Ann Arbor’s “Roll Flower” tattoos by artist Carrie Metz-Caporusso celebrate the beauty of fat bodies

Stateside’s conversation with Carrie Metz-Caporusso

There is currently a new generation of tattoo artists at work who are advocating a broader approach to the industry. For a long time, much of the tattoo world was dominated by men, mostly whites, who were a little rough around the edges and focused on tattooing in the traditional American style. But today’s artists are changing the industry, looking at body and design in new ways.

Carrie Metz-Caporusso is one of those tattoo artists. Metz-Caporusso is a non-binary tattoo artist based in Ann Arbor. Their latest project is about celebrating fat bodies, as they do with a design that Metz-Caporusso calls “rolling flowers”. The delicate flower pieces incorporate the fold of the body rolls into the tattoo design.

“I literally sat down and looked at fat bodies, including my own, and thought, what can I do to make these buns stand out? And it took days. I’ve tried several different designs, ”said Metz-Caporusso. “And then a lightbulb just went out and I thought, oh yeah, the crease in the body would make a perfect stem and, like you said, that could only be achieved with a fat body.”

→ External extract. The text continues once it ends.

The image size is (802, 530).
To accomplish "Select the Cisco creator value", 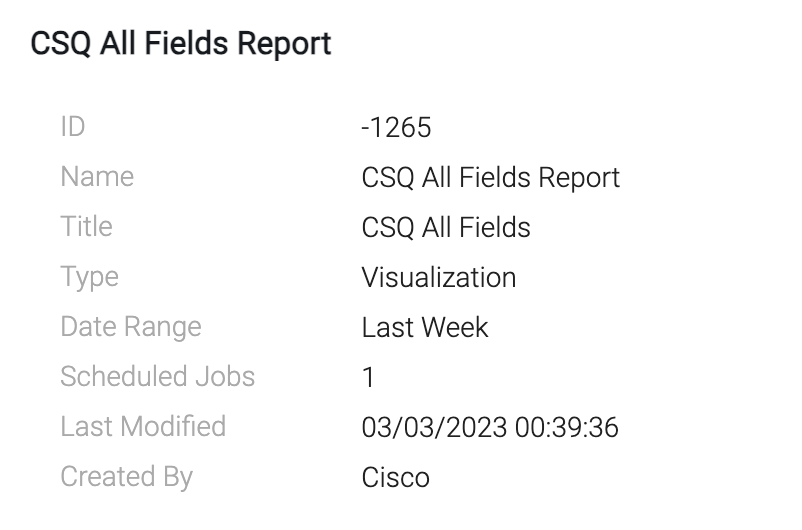I will click(395, 478).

Metz-Caporusso says it is common for their customers to base their tattoo decisions on their weight. Many people feel discouraged from tattooing if they believe that part of their body is not thin enough for the artwork. They say that is how they felt for a long time.

“And when I decided to just get tattooed and consider myself an art, I felt a lot better about my body. I think that tattooing gives you some possession and you start to look at yourself differently. So I wanted to tell everyone who thought they should wait to be tattooed, ”said Metz-Caporusso.

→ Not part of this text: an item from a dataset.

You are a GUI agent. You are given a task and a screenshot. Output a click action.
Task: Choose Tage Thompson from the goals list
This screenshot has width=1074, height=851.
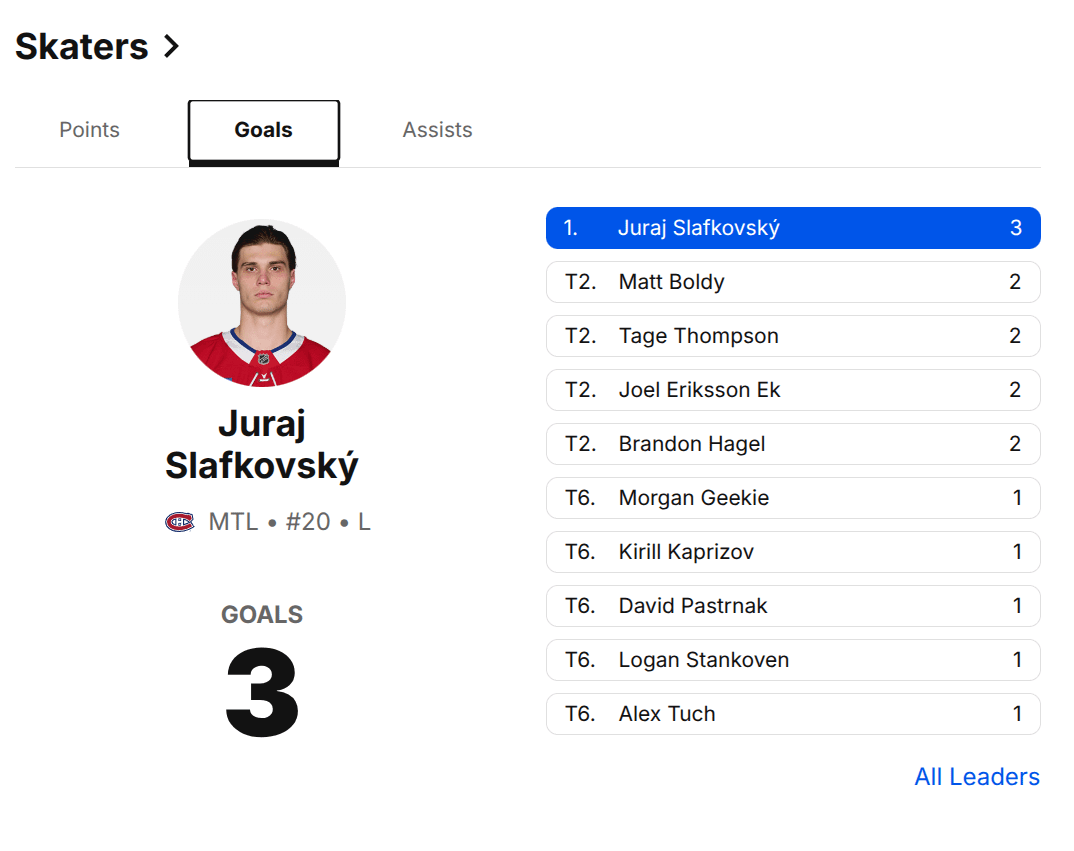pyautogui.click(x=793, y=336)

Scroll flowers are just the beginning of Metz-Caporusso’s exploration of how to celebrate fat bodies while tattooing. They say they are also interested in landscape tattoos that feature the unique topography of fat bodies. While acceptance for a more diverse group of artists in the tattoo community grows, there are still pretty big barriers to entry, according to Metz-Caporusso.

“The main way you learn to tattoo is through an education. Whether it’s malicious or not, I think people naturally choose people who are more like them. I think that’s what kept men from choosing other white men and taking in white men, ”they explained.

But that has changed. Metz-Caporusso says a wave of non-white and weird tattoo artists has entered the scene in recent years. That has led people to think about how to tattoo larger numbers of bodies as well, whether they are darker skin tones or larger bodies. It’s a trend that she wants to continue.

To that end, Metz-Caporusso says they’d love to see other people adapt the concept of roll flowers for themselves.

“I want everyone to know that you don’t have to come to me to get a bun flower. You can use my images as inspiration and ask your local artists if they can do something similar. Don’t steal my work. But yeah, I just want everyone to know that this is available to them. You don’t have to ask for my permission. It’s only for everyone. Whoever wants that can have it. “

You can find Metz-Caporusso’s work on her Instagram page or website.

This post was written by Stateside Production Assistant Catherine Nouhan.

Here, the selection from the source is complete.